Addressing Market Needs: Infrastructure
The market is broader than you might think. While based in the US northeast region, Senesco also has customers in other areas of the East Coast, as well as the Gulf coast, and the Great Lakes region. Expansion of client list relates to infrastructure. “Trends have shifted due to concerns about highway congestion, particularly along coastal routes such as I-95 and I-10, and even on the West Coast, with Highway 5,” Johnson points out. “Short sea shipping – that is, specialty vessels designed to carry cargo up and down coasts – have become a necessity, as they relieve congestion on aging highway infrastructure.”

Circumstances require design of new vessel types, and Senesco keeps its eye on the present and the future.

There are other factors. For one, the advent of methane, or LNG – which is derived from the fracking of shale – resulted in an extremely large volume of an effective fuel alternative that comes at a reasonable price. “That means utilities, trucks on the highway, and marine vessels,” says Johnson. Further, that means that the marine industry community has witnessed the emergence of new transportation and handling markets, observes Johnson.

For sure, there’s a large push to alternative energy, promoted by the Obama administration. Whether it involves offshore wind energy, wave energy and other sources, large steel devices of different character are being built by shipyards – and deployed by customers – which facilitate transportation and installation. “This is ongoing and developing, albeit rather slowly, and it represents a potentially large market for maritime companies such as Senesco,” reveals Johnson.

Three Functions
Beyond shipbuilding, Senesco engages in repair and related services. It’s a leader in all three areas:

  • New construction – Senesco will work upon a current design (and build through completion), or work with a client’s concept and architect a completely realized design that meets all needs.
  • Repair – Senesco’s repair yard handles all in-the-water and out-of-water repairs, ranging from regulatory body scheduled inspections to full vessel retrofitting. It operates on a three-acre site and houses the Leslie G, a dry dock that boasts a capacity of up to 4,500 tons. Considerable available pier space provides customers room for topside work or daily wharfage.
  • Shipyard Services – In this area, Senesco Marine employees, managers, fitters, welders, outside machinists, and engineers who contribute to the company’s outstanding reputation for keeping the highest quality vessels in the marine workplace.

Single Facility
It’s amazing that all of this occurs in one location – but maybe not so amazing when you consider all of the capabilities and how efficiently all property is used. “It’s a medium sized yard with a footprint of about 28 acres,” describes Johnson. “Out of necessity, each acre is well used with regard to construction and component flow.”

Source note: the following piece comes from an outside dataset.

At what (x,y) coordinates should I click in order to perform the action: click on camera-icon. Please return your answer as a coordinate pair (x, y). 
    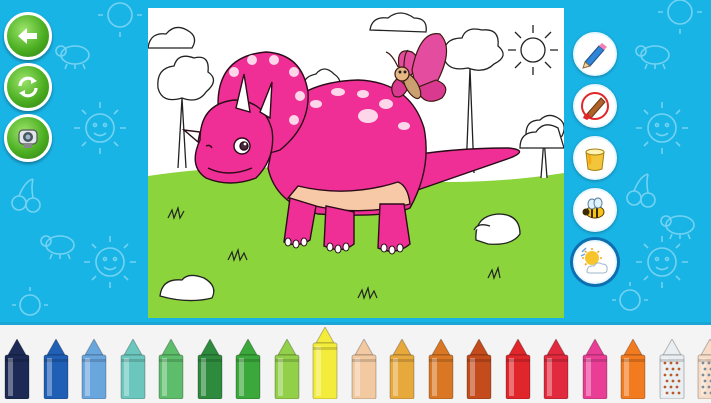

Further, the parent company continually makes substantial investments into the shipyard, resulting into the most efficient methods and deployment of the most advanced equipment. This not only keeps Senesco competitive but has resulted in substantial growth.

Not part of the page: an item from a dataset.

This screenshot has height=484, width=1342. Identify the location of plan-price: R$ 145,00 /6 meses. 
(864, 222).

Johnson provides an example: “To expand the yards capability, we recently finished a 120-foot wide in launch-way facilitated by nomadic transfer of vessel from the shore into the water. This will allow us to build larger vessels. We’re looking in the neighborhood of 550-foot length and 110-foot width.”

Considerable dimensions – but growth is further underscored by the ever-expanding workforce. Senesco currently employs 300 to 400 people – and the company’s investments also takes in this highly valued resource – offering continuous training (e.g., weld school and development program).

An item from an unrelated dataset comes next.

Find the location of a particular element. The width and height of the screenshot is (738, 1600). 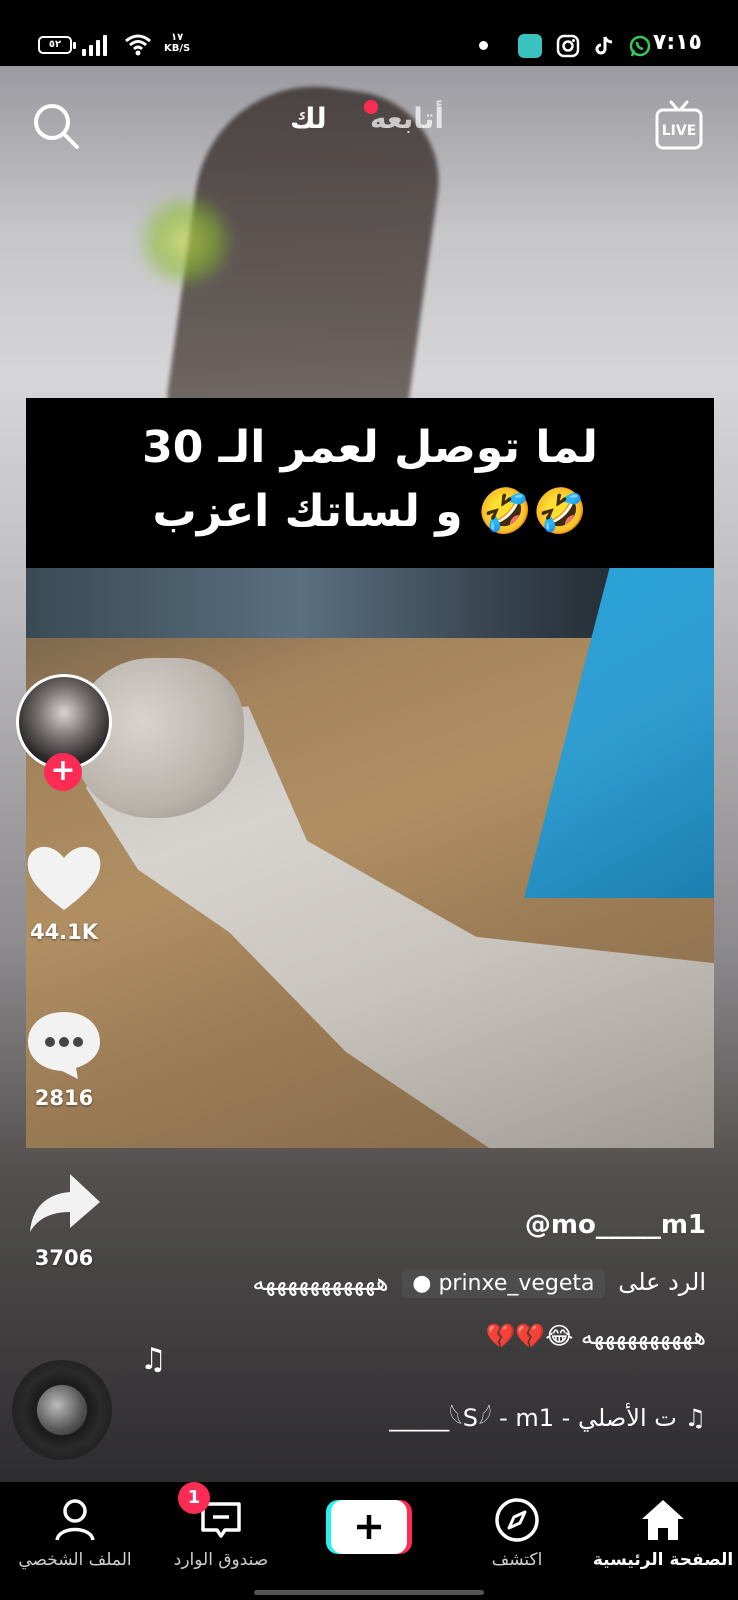

whatsapp-icon is located at coordinates (640, 46).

Ship of State: Confidence Reigns
Ongoing efforts enable Senesco to provide customers incomparable quality and on-time delivery. The vessels produced – and the company itself – is built upon integrity. “The yard has found its niche,” says Johnson. “Now, we’ll continue expansion, according to plans, into new commercial areas. We’re quite confident we’ll succeed.”

If the past is any indication, Johnson’s – and Senesco’s – confidence is well justified.